At home, with us children, my mother spoke a Turkish that was peppered with Kurdish words. We answered her in English and spoke only English amongst ourselves. I always suspected she understood more than she revealed.
Perhaps all immigrants shrink from a new language to some extent. Take the brick-thick Oxford English Dictionary and show a new arrival a couple of pages, ask about a few entries. Especially idioms and metaphors – they’re the worst. Imagine trying to crack the meaning of ‘kicking the bucket’. You learned the verb ‘to kick’ and you know what a damn bucket is, but, no matter how hard you try, it just doesn’t sink in. Rhetoric is a bit like red tape. It makes you feel small, vulnerable.
My sister was different. Esma loved language. Duck to water. If someone used an expression she wasn’t familiar with, she’d do anything to make it hers, like a collector who’s found a rare coin. She adored words – their sounds, their hidden meanings. Mum was worried that her eyesight – and her options for marriage – would be ruined because of too much reading. As for me, I had no time for books. I had better luck with the slang: to me that had power, currency. That is, until the day I started to stammer.
I’ve changed here. Not overnight, but inch by inch. While I’m not exactly a ‘trusted inmate’, Martin gave me the privilege to use the library after hours. I read, research and reflect – the three big r’s that can make life in prison a step closer to hell or heaven, depending on how you see it.
You’d imagine that everyone would hate a bloke like me. Only, strangely, it isn’t the case. I receive letters, cards and gifts from places that are only dots on the map. There are bo
ys who think I’m a hero. They don’t have a clue about my life, but still. There are women who want to marry me, and cure me with their love. Sick in the head, that is.
Then there are the God Botherers, who want to ‘work’ on me. They come from all religions and no particular religion at all; I seem to have a quite broad appeal. Once in a while I even get some of that New Age bollocks. They send me leaflets, booklets, tapes. ‘Let us help your injured soul by shedding the Light upon your darkest hours.’ Pompous words! They pretend their message is for all humanity but are ready to burn at the stake anyone who doesn’t go along with them. Still, they feel affection for the likes of me. They just can’t get enough of us. So strong is their desire to correct sinners and score points in God’s eyes. We’re their tickets to heaven. We, the scumbags of the earth – the wicked, the fallen.

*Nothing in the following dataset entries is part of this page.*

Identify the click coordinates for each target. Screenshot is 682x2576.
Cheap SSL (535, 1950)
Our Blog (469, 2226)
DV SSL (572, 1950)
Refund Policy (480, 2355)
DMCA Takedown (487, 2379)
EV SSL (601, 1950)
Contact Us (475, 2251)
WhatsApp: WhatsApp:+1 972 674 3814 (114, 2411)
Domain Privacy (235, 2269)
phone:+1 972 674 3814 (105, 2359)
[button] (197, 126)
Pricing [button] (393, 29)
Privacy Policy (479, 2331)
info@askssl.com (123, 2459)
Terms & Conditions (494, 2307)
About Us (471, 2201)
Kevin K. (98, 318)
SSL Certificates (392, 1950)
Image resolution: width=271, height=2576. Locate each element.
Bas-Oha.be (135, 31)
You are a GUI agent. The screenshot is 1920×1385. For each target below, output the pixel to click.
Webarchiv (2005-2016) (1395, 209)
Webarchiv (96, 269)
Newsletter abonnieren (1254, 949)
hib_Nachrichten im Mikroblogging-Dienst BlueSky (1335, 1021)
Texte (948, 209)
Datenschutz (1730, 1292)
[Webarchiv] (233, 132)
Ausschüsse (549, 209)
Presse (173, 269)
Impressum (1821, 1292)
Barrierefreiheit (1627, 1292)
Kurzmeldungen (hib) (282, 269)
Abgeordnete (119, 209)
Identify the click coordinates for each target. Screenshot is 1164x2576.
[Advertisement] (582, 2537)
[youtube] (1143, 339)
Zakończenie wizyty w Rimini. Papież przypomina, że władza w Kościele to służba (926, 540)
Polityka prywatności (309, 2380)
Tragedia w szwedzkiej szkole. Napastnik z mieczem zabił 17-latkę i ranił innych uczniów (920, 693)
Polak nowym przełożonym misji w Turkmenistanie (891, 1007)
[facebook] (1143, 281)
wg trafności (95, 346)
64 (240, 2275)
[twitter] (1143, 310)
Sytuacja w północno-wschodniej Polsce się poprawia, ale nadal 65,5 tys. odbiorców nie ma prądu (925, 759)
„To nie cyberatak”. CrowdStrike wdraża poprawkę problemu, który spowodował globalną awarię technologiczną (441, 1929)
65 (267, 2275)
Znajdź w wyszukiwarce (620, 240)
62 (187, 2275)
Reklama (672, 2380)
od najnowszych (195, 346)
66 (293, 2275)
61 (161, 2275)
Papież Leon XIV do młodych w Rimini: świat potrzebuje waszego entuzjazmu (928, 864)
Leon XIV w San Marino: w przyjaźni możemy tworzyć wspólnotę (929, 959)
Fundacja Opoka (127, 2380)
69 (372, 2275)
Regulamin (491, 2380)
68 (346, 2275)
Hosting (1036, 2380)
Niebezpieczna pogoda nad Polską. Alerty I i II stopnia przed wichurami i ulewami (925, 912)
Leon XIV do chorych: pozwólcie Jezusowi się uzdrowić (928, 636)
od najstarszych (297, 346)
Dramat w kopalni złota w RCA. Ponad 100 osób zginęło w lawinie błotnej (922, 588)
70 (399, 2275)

A journalist came to see me once: thin as a stick, but well dressed, short skirts, long sexy legs and all that. She visited me a few times, seemed to be on my side. ‘Please rest assured, Alex, I only want to understand the story, and increase awareness in society by writing about it.’
How noble is that! Then she goes and pens the shittiest article. I was mucked around with as a child. It was all Mum’s fault: as the elder son, I had been spoiled by her. ‘This is a typical case of Middle Eastern patriarchal tradition,’ blah, blah, blah. I was so irritated I never spoke to a journalist again. They’re not really interested in the truth. All they want to do is to fit you into the story that’s already in their minds.
There were also reports written, even a thesis at some university in London. And once there was this politician who used me as an example to smear all Muslim immigrants. ‘This man is a prototype of the kind of immigrant who is clearly incompatible with the basic tenets of European civilization,’ he said. To all these people, I’m invisible. So is my mother. We’re just a means of furthering their own ends.